@Vera Knoop I got into a sniffing contest with my cat last night. He sniffed and then I sniffed and we kept putting our faces closer to each other and then he put his nose right on top of mine and started purring.
@Diaphanous Gown I thought wrong. But is it the right hand elsewhere in Europe? Clearly, I would rather speculate and look like an idiot than take two minutes and google it.
@Diaphanous Gown Um, I think the point is that you can't generalize from your experience. You can make a choice to not gain weight, but for other people it is much less simple (or the choice is between taking a life saving medication that will lead to weight gain or staying skinny, right up until death). You never know enough about someone's personal medical history or genetics to know from the outside.
For me, I've always been skinny and now I'm skinny adjacent. :) But I don't assume that other people could make my choices (fwiw, I eat a ton of cake and whole boxes of Mac & Cheese and also mini ice cream sandwiches... daily :D) and be skinny. I certainly can't be sanctimonious about 'choices' cause really, the last time I jogged was over a year ago. Some people see returns on effort to loose weight, other people put in the same amount of effort and see no change, and then some people put in zero effort and stay at a pretty stable weight. It's unpredictable.
Also, anyone recovering from an ED who choses to have a healthy relationship with food, rather than dieting is doing something really brave and commendable. Attempting to loose weight can be much more dangerous than carrying more weight.
Which is why it's so important to not wrap up judgements about moral strength and all that stuff into weight. Someone who makes the choice to eat cake might actually be making the healthier choice (given their personal history) and it's impossible to tell from the outside. Everybody is different.
So just to go in a completely different direction from everyone else. While I thought the article was a bit pointless ("I used to be fat and it didn't upset me and now I'm not" er, good for you?), it was nice to see someone who is around my height and weight describing themselves at 'not fat'. It makes me feel good.
By doil on My History of Being Fat
@Cat named Virtute Then write a fucking article, about how you are obviously so comfortable and happy with yourself that reading things by choice on the internet doesn't bother or offend you, but like, please it is a little bit boring, can you write something that makes me feel better about myself?
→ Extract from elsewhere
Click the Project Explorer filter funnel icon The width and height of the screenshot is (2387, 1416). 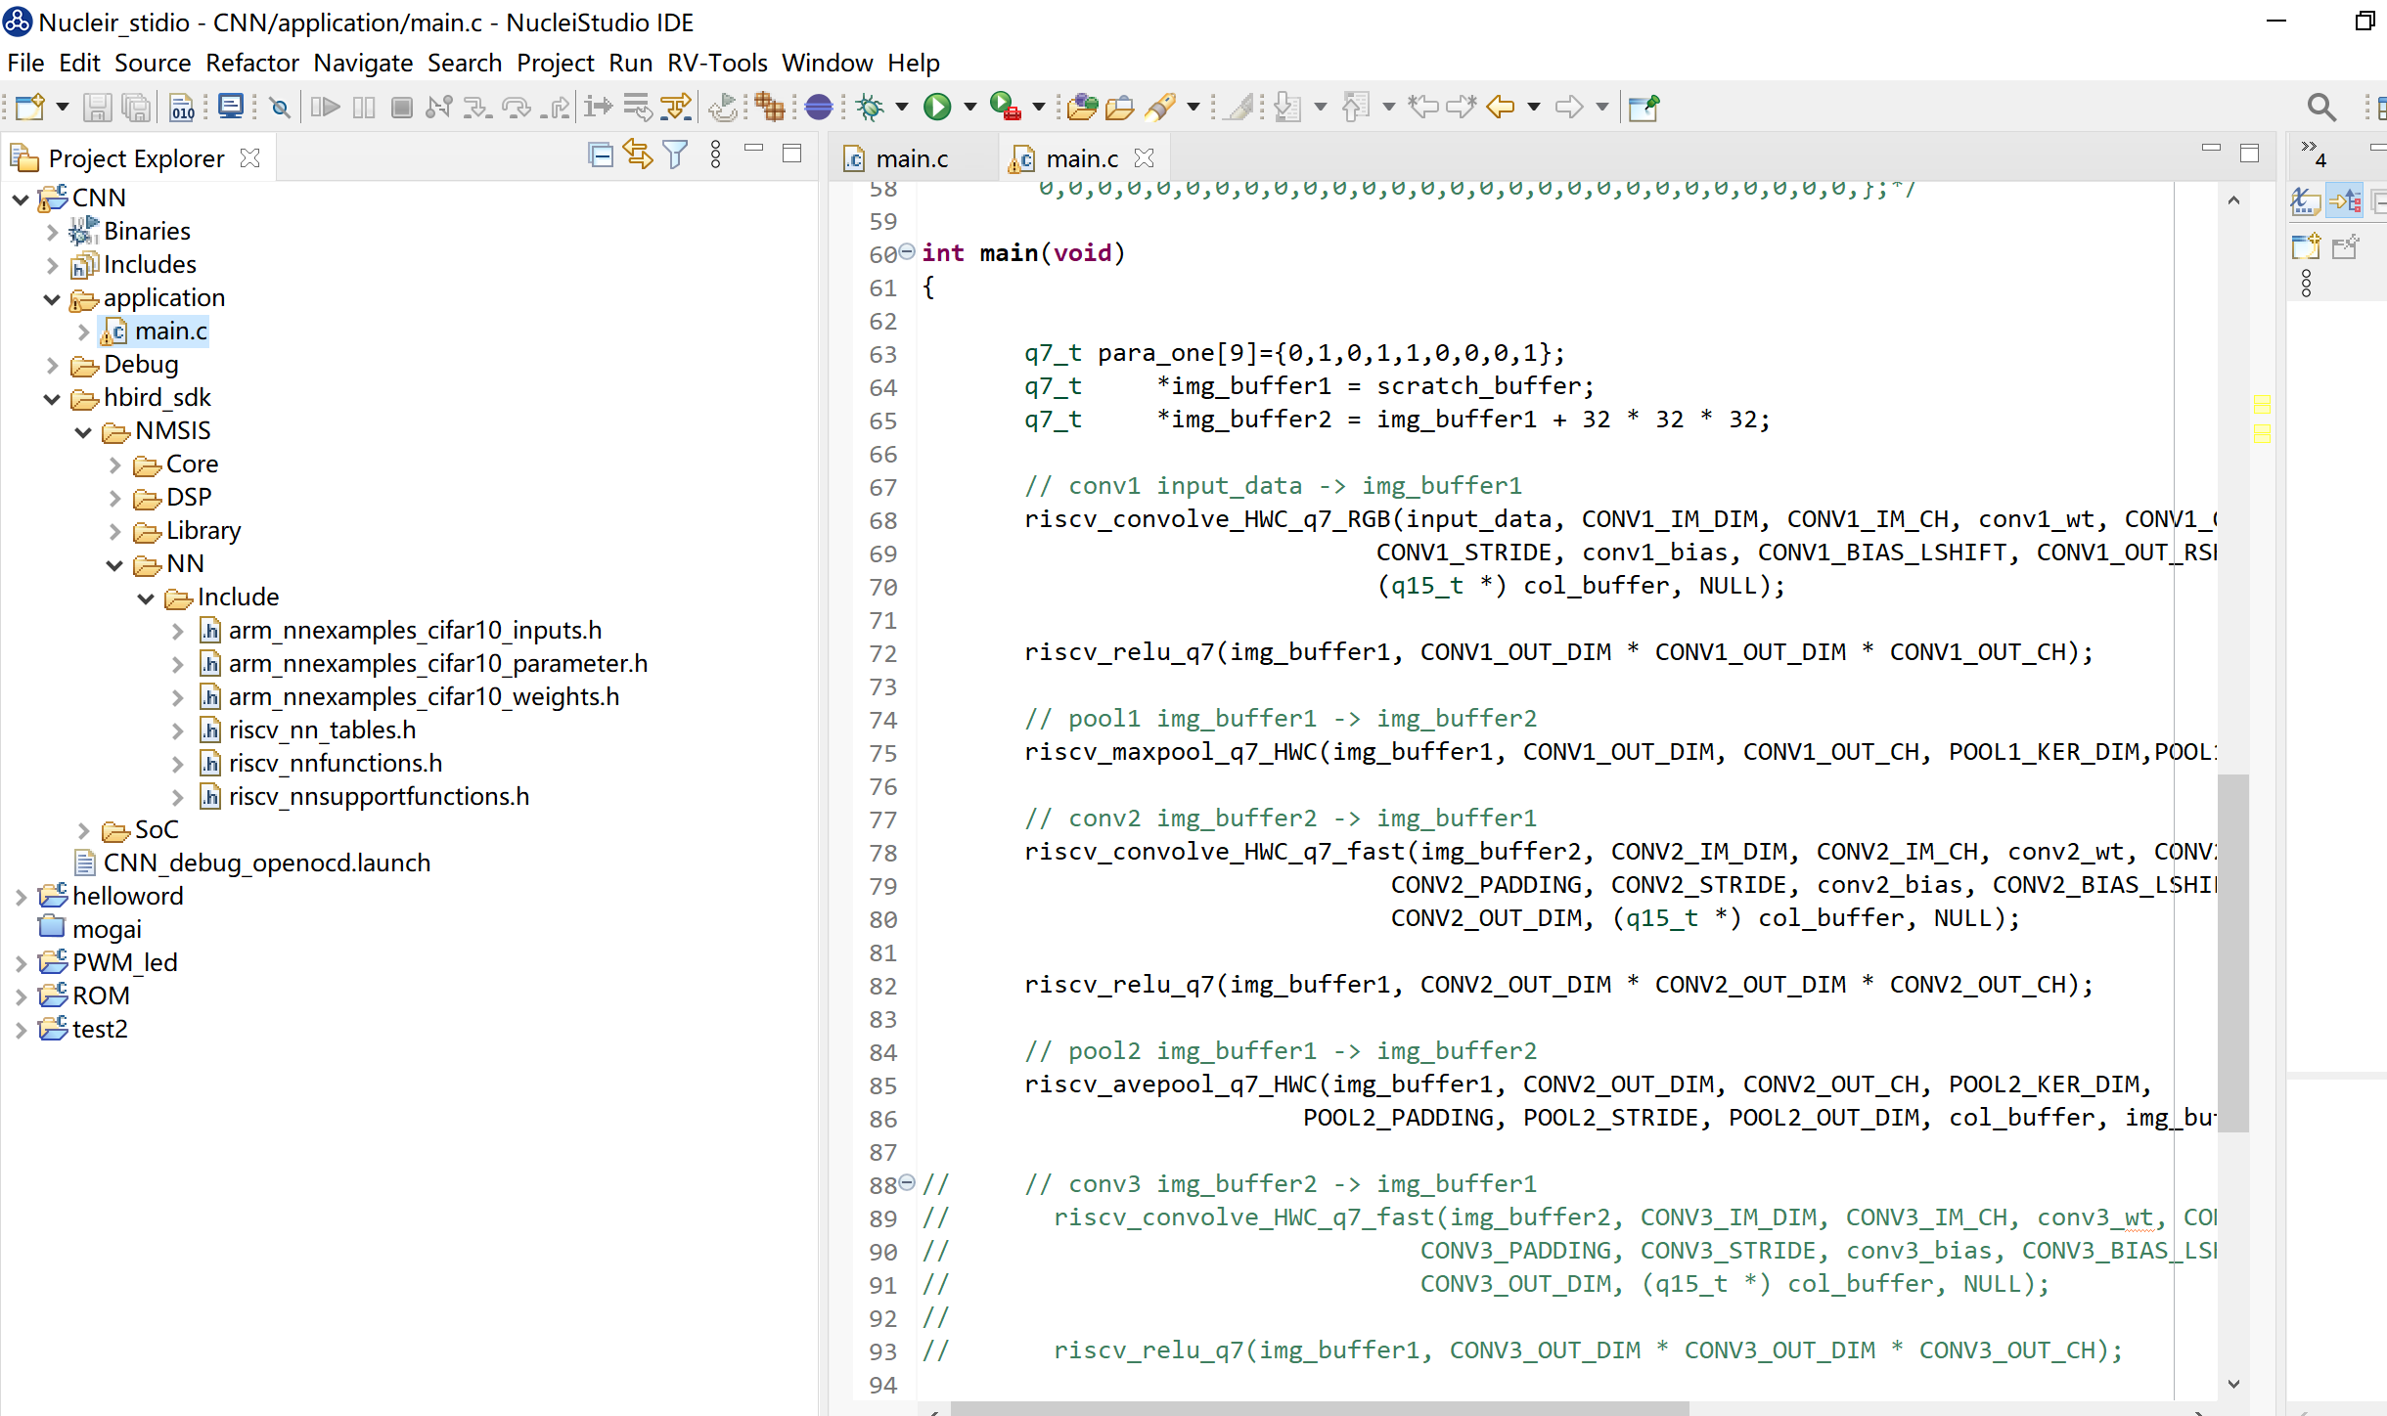coord(675,155)
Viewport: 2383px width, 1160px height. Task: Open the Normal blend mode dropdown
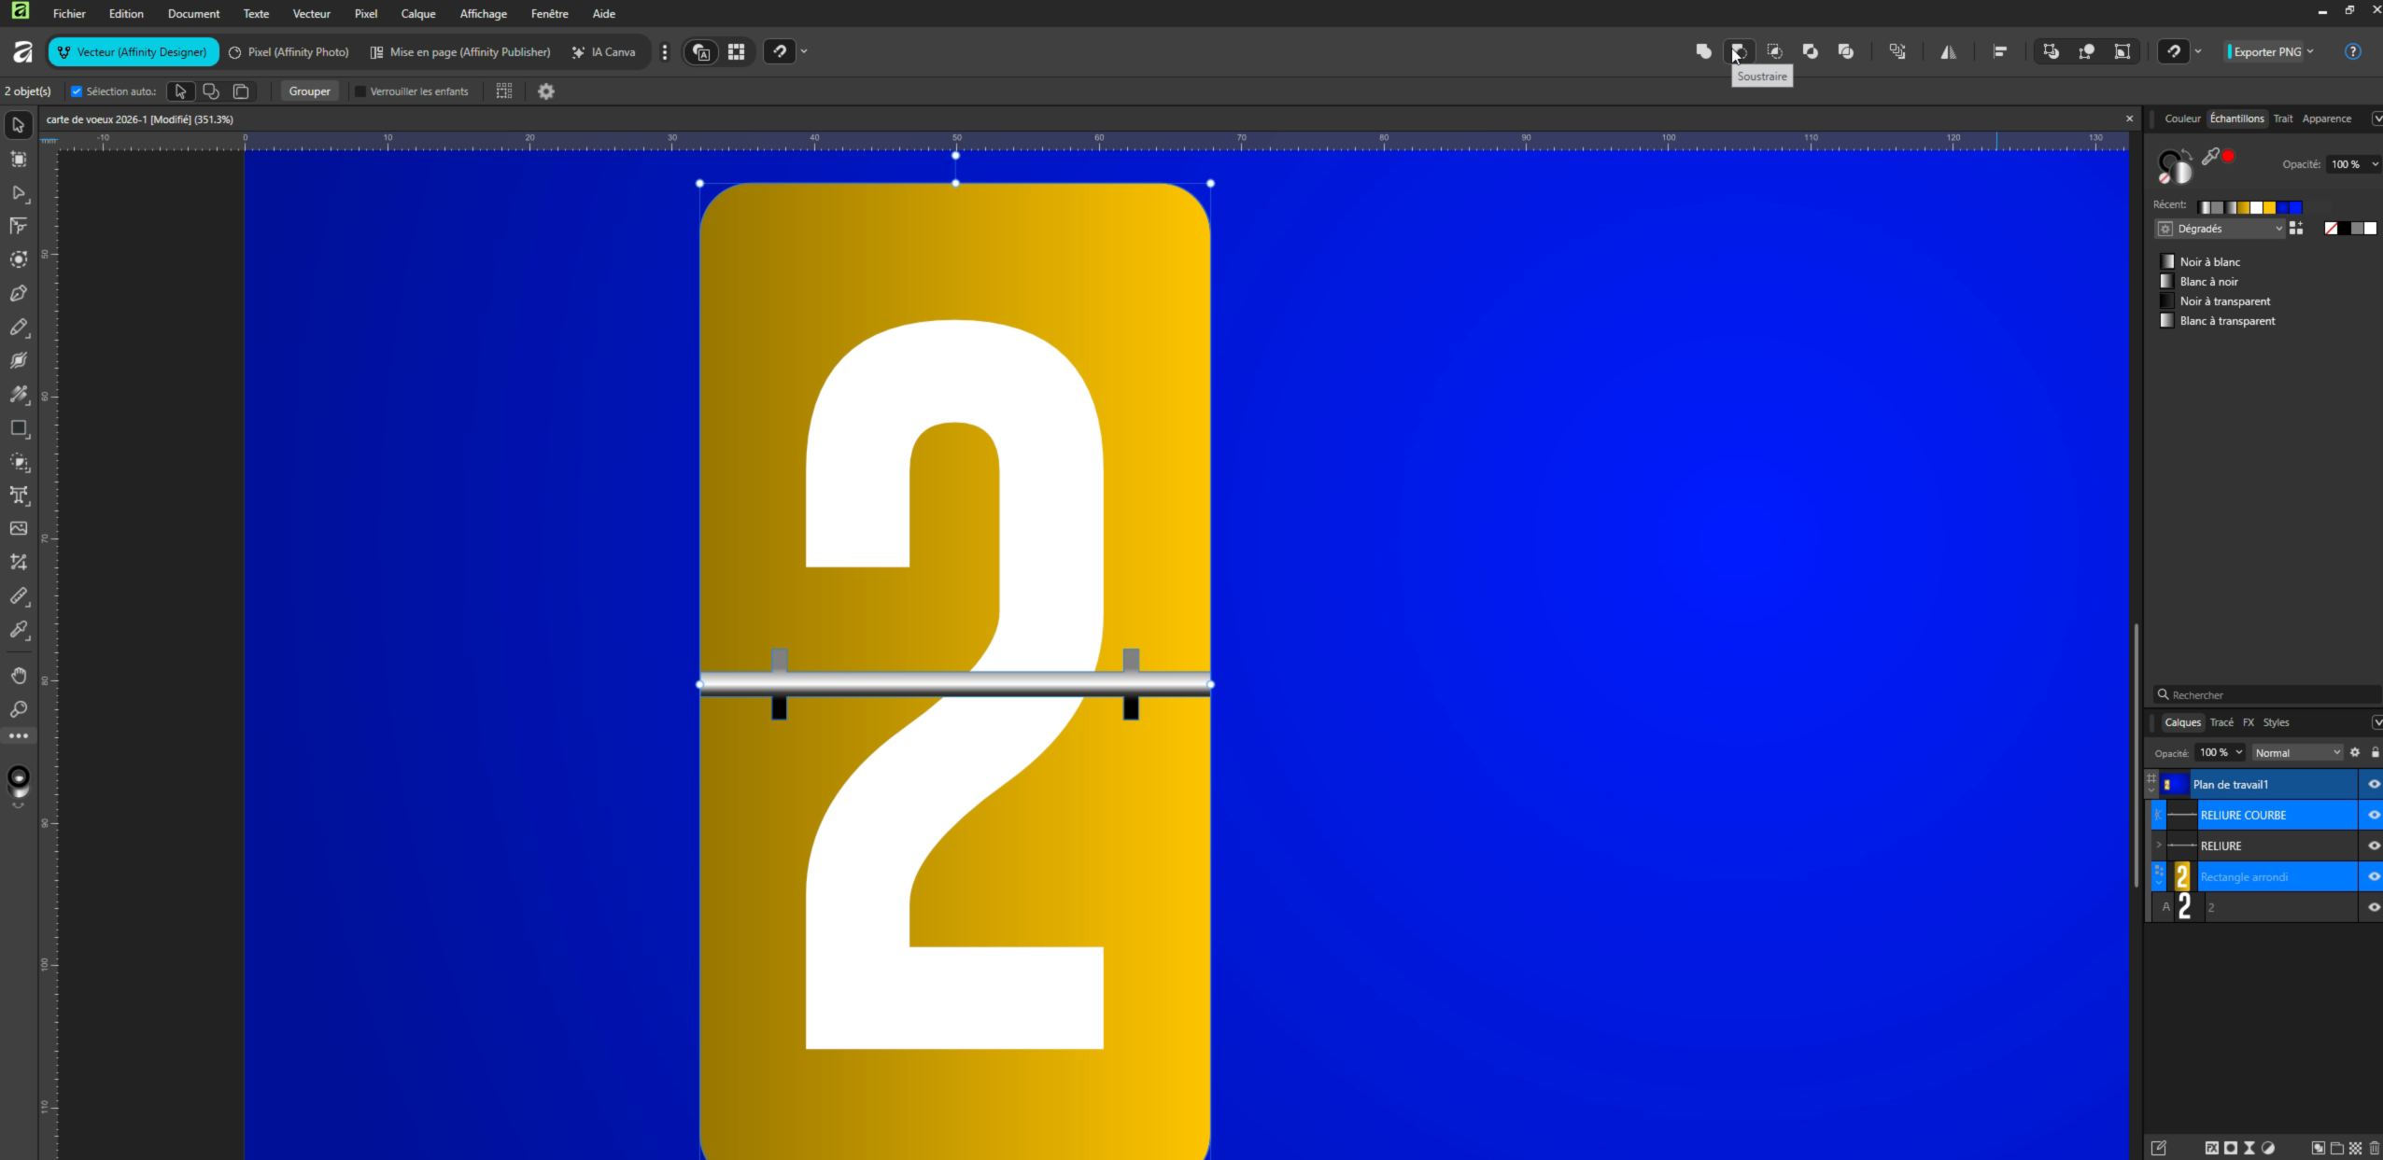(x=2296, y=752)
By doil on My History of Being Fat
If you are insecure enough about your weight that a story entitled "My history of being fat" and the subsequent anecdotes and listing of a height/weight ratio that would in current discourse and medicine be consistently considered almost-fat, then -
The problem is not with the story
The problem is with your self-esteem.
This woman is, to use a cliche, "owning her weight" and writing about it, knowing that there would be critique. If you cannot accept another person's attempt to publicly voice what is obviously personal narrative without getting personally offended, fucking look at yourself.
i liked this story until she identified herself as "a human woman" would have preferred to continue imaging her as a series of ultraviolet bees
@Nefertitties Oh and incidentally I find it easier to lose weight, should I "choose" to make the effort, than to quit smoking. But I still don't extrapolate my reality onto other people.
@Nefertitties I said "health risk," not "choice that is also a health risk." I understand that most people don't choose to be fat, but that doesn't mean it isn't unhealthy. At least at a population-average level. "Weight loss did not prevent heart attacks in diabetics"? "There is a subset of obese people who are metabolically healthy"? You're grasping at straws.
There are lots of health risk factors that people have little or no control over -- genetic predilection to cancer, for example. If there were social prejudice against those people, saying "My friend's parents both died of cancer and they lived to be 100!" would not be an effective argument against it. And in my opinion would undermine the cause.
Frankly it doesn't matter to me whether being fat is a choice or an inevitability or something in between -- random acquaintances and people on the street don't have a right to lecture me on my health, whether it is "a choice" or not.
@oh! valencia Cannot like enough. Must like more.